Impact of Biological Sex on Immune Activation and Frequency of the Latent HIV Reservoir During Suppressive Antiretroviral Therapy.

Abstract

Persistent HIV infection of long-lived resting CD4 T cells, despite antiretroviral therapy (ART), remains a barrier to HIV cure. Women have a more robust type 1 interferon response during HIV infection relative to men, contributing to lower initial plasma viremia. As lower viremia during acute infection is associated with reduced frequency of latent HIV infection, we hypothesized that women on ART would have a lower frequency of latent HIV compared to men. ART-suppressed, HIV seropositive women (n = 22) were matched 1:1 to 22 of 39 ART-suppressed men. We also compared the 22 women to all 39 men, adjusting for age and race as covariates.

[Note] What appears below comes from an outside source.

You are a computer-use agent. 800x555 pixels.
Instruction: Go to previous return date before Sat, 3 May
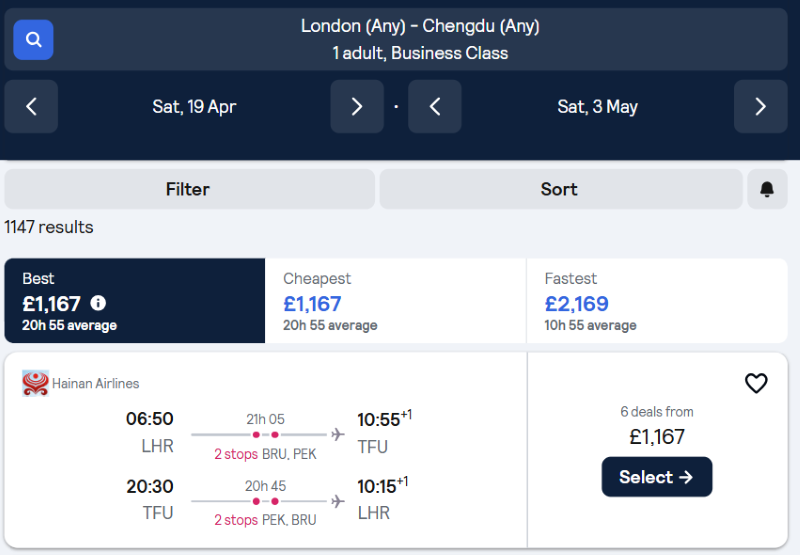click(435, 107)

We measured the frequency of latent HIV using the quantitative viral outgrowth assay, the intact proviral DNA assay, and total HIV gag DNA. We also performed activation/exhaustion immunophenotyping on peripheral blood mononuclear cells and quantified interferon-stimulated gene (ISG) expression in CD4 T cells. We did not observe evident sex differences in the frequency of persistent HIV in resting CD4 T cells. Immunophenotyping and CD4 T-cell ISG expression analysis revealed marginal differences across the sexes. Differences in HIV reservoir frequency and immune activation appear to be small across sexes during long-term suppressive therapy.